Text segment:
########

# Polishing filter??



## bosco0633 (Dec 31, 2009)

Ok, so I have been running my 150gal for 4 months now. My water is good, no issues. I have been doing 50gal water changes once a week, and I have only lost 2 fish since I started.

Now with all that said, I am running 4x aqua clear 110 HOB filters, a Hydor Korilla stage 4 pump moving 1200 gal. an hour of water.

My tank looks good from the front, when i look down into it, however, when I look down the side, I have not really been happy with the clarity. I spoke with a guy at the LFS, he says big long tanks are very difficult to have a clear look from the side as the glass distorts the water???

Anyways, I think that our nanny has been over feeding the fish when I work, so I told her to stop feeding the fish. I took the hydor and used it to blow off all debris on the rocks. Yesterday, I rinsed all four filters out and I have started adding filter floss between the sponge and the carbon. That has helped a bit, but still has a cloudy look to the side.

So yesterday,I went to the LFS and purchased an aquaclear 70 power head. It was the biggest that I could get. I also purchased the polishing filter attachment. That thing got dirty so quick, I could not believe it. My water is actually very dirty still. I cant believe it, all that filtration and weekly water changes and my tank water still has a dirty look to it.

I am going to rinse the polishing filter today and every day this week, then I will add a new filter to the powerhead next week in the hopes that all the dirt in the water will clear up.

Any thoughts here??


----------



## Cichlid Junkie (Oct 27, 2004)

Try adding some Seachem Clarity. It will help clear it up in a few hours in addition to the polishing floss.


----------



## Pali (Dec 22, 2009)

I have'nt used polish filters for a long time, they clog up way to fast.

I use something called Bio Wheals, kinda like bio balls just different shape. After 6 months use, with no cleaning they seem to catch all the small micro stuff too. I have filters with nothing but them and a single medium "filter matten" (the blue german filter sponge), have'nt been cleaned for 4 years and no problems with the flow. The fish are like "floating in air" when you look into the tank, it's like u can't see the water no matter what angle you look from.

########

Stored data entries:
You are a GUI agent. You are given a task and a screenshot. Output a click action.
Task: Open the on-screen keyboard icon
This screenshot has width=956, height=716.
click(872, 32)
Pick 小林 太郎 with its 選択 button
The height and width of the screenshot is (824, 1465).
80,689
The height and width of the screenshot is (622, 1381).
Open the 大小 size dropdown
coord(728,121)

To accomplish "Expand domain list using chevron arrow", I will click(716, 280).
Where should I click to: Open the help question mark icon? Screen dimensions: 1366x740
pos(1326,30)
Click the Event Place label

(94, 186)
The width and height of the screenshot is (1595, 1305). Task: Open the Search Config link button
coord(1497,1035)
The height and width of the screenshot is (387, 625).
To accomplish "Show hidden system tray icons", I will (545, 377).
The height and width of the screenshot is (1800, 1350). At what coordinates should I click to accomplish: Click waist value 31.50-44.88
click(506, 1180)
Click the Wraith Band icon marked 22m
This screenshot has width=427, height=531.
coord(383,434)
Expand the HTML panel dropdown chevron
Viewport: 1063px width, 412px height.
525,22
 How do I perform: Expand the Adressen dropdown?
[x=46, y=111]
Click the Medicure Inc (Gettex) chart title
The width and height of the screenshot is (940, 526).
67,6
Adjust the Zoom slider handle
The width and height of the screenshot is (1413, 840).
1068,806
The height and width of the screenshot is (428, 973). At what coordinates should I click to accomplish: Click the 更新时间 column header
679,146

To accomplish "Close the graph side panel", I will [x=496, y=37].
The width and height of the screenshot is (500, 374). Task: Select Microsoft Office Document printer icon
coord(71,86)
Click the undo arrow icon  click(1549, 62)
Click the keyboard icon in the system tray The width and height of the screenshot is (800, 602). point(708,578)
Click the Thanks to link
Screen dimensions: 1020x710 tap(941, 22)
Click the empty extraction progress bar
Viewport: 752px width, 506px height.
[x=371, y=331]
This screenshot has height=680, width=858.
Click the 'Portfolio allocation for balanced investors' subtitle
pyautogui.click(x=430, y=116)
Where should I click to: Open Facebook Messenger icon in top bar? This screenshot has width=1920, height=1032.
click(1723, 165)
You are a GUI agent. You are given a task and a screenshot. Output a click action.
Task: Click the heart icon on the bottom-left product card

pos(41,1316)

########

What you will do:
(a) Answer from the aquarium thread:
(i) How many AquaClear 110 HOB filters is the original poster running?
(ii) What product does Cichlid Junkie suggest adding?
(iii) How long has Pali gone without cleaning the filters that hold only Bio Wheals and a filter sponge?
(b) Translate this sentence from the aquarium thread into Spanish: "I also purchased the polishing filter attachment."
These items aren't needed.

Full solutions:
(a)
(i) Four
(ii) Seachem Clarity
(iii) Four years

(b) También compré el accesorio del filtro de pulido.